Despite Bankruptcy, New York's St. Vincent’s Hospital Faces Suit From Staff

The now-bankrupt St. Vincent’s Hospital is facing accusations of mismanagement, even as it approached bankruptcy. A group of former staff members have gone so far as to file a lawsuit, according to the Associated Press.

Among the allegations that are presented in the suit are that executives went on an expensive golf outing at a time when the hospital was in financial trouble, and that financial mismanagement led to more than $100 million in unspecified spending over a one year period. The golf outing allegedly cost about $278,000.

The suit also claims that the major executives at the 160-year-old institution in Greenwich Village were making $1 million apiece, and that they spent $17 million on management consultants.

A group of former hospital staff members and members of the community have raised the suit in Manhattan state Supreme Court in New York.

The hospital decided on filing bankruptcy before its April 2010 closing. At the time of the filing it claimed debts around $1 billion. The hospital has also been decreasing capacity, cutting the number of beds from to 400, which is half of what it maintained 10 years prior.

The former staff members and community members are bringing into question the spending behavior of hospital executives at a time when the hospital was trying to save itself from bankruptcy and closure.

“The closure of St. Vincent’s raises many questions,” said lawyer Yerra Kurland. “This is not the way a hospital trying to save itself would be acting.”

Kurlad filed the suit on behalf of around 1,000 former hospital staff, former patients, and residents of the neighborhood that was home to the hospital. Altogether, the group is known as The Coalition for a New Village Hospital. The group has named the New York state Department of Health in the court papers, claiming that the department failed to release documents that related to the St. Vincent’s administration, and to the hospital’s closure.

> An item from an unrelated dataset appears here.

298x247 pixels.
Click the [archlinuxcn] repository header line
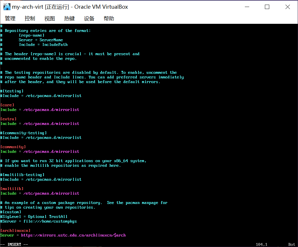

The Department of Health handles hospital licenses.

One reason for scrutiny is that St. Vincent’s received hundreds of millions of dollars in taxpayer money over the last few years, said Kurlad. This includes an emergency loan secured by New York governor David Paterson totaling $6 million, so that the hospital could make payroll payments.

Mt. Sinai Medical Center had considered taking over St. Vincent’s, but after they evaluated the situation, Mt. Sinai decided that, according to the Associated Press, there were “too many financial obstacles to overcome.”

According to Coalition members, St. Vincent’s has ignored requests for documents that would prove or disprove their claims about the spending of hospital executives when bankruptcy was near.

St. Vincent’s, for its part, stated via representatives that they hadn’t seen the lawsuit yet.

“However, based upon news reports and press conferences,” said these representatives via a statement, “there appears to be a blatant distortion of the facts.” The statement went on to say that St. Vincent’s has attempted for the last months to transfer health services to other facilities while they close the hospital.

The state, according to St. Vincent’s, has already approved the closure plan, as dictated by federal bankruptcy court.

The next court hearing will take place on September 8.